— START Stored rows —
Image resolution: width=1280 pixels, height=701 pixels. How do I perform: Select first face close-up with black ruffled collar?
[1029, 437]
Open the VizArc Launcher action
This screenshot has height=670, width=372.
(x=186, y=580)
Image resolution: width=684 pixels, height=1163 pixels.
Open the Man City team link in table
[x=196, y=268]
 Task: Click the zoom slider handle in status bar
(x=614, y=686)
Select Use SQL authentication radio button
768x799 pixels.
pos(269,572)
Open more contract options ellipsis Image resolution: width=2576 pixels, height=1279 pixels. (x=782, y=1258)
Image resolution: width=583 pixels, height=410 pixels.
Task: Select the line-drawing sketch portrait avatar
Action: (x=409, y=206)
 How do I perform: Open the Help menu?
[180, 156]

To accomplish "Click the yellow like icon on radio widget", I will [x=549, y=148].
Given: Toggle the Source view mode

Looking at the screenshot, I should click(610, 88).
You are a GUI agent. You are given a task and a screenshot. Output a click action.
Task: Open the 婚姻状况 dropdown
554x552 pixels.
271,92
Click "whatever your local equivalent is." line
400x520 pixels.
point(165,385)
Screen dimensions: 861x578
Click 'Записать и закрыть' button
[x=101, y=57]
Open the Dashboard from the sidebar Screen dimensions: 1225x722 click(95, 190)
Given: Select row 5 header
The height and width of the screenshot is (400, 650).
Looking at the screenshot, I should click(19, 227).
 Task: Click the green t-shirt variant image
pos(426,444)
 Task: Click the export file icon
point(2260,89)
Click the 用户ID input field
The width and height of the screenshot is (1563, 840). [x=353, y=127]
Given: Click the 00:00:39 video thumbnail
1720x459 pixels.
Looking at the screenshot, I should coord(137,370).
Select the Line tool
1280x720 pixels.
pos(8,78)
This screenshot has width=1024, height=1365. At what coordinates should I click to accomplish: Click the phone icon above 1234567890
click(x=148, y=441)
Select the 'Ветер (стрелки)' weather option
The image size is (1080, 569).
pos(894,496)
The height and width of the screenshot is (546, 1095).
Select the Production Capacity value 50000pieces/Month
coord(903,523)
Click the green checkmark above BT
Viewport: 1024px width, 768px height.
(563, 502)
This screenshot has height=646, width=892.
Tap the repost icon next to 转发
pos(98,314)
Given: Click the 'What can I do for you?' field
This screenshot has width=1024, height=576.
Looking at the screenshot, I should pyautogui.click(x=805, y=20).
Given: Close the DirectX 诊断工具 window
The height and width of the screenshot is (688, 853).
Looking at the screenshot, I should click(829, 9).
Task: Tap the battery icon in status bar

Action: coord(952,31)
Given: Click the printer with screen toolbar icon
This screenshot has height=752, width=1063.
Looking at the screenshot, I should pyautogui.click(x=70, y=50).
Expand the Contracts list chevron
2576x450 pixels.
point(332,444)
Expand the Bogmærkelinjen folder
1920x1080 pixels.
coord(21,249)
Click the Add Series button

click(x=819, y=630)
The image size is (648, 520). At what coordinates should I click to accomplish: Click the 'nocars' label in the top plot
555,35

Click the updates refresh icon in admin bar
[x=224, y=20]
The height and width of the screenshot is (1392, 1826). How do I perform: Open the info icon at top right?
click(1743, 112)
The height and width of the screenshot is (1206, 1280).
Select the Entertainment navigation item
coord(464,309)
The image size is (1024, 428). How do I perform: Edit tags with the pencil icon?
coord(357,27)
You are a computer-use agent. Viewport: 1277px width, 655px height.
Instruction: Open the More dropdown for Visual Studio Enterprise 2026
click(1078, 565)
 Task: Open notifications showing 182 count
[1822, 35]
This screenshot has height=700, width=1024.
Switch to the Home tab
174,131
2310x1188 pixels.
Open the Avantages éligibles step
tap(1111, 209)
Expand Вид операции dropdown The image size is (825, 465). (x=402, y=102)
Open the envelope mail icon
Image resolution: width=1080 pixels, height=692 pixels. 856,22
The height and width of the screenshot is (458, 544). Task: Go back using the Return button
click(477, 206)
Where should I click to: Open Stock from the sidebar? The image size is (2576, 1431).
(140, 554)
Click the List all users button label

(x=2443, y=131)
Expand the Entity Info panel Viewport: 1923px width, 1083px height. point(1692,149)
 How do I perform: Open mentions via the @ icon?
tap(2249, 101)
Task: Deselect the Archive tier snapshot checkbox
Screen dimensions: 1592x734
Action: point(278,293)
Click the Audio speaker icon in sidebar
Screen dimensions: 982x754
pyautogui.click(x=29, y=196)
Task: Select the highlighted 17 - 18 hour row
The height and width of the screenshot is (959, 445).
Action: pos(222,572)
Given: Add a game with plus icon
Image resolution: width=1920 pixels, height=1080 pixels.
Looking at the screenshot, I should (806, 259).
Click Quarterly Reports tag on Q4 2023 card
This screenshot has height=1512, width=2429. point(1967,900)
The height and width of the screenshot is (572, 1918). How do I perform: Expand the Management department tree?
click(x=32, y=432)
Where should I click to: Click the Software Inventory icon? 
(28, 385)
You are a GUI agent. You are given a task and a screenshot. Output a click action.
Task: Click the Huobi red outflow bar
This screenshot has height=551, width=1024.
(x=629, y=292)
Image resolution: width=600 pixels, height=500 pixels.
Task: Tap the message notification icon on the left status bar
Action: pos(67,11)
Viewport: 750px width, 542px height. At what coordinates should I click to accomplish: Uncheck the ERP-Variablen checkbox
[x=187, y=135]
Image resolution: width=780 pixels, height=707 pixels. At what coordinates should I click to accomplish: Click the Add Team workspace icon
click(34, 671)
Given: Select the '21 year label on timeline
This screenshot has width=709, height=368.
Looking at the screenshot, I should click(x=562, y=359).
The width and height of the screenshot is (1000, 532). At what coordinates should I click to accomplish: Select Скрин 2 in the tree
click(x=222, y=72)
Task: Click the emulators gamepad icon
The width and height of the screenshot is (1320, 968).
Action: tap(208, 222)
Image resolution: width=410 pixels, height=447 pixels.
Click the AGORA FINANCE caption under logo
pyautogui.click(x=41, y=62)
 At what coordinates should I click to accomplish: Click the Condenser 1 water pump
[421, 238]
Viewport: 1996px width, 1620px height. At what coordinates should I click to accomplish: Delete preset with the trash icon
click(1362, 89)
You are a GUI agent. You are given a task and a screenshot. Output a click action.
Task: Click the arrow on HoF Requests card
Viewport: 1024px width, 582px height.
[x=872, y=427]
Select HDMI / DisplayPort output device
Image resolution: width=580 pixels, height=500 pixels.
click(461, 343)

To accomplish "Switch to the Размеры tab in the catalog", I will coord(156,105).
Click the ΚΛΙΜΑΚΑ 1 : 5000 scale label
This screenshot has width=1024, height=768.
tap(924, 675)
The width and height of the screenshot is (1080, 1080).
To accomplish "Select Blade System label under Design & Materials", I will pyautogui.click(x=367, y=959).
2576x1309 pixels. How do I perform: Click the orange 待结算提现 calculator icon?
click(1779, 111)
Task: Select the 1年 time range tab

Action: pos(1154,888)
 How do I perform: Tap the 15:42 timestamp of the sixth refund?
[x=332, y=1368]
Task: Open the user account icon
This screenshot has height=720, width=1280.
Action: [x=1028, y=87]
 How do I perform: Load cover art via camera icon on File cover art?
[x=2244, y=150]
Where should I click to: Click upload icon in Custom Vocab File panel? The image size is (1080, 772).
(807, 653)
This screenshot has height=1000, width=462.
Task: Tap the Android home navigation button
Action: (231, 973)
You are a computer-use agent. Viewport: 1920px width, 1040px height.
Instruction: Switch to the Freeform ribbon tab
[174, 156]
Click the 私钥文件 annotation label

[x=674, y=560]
— END Stored rows —
■ Objective:
How many lines of the records above contain the word "Viewport", with case counting? Give only the number.

■ Complete answer:
7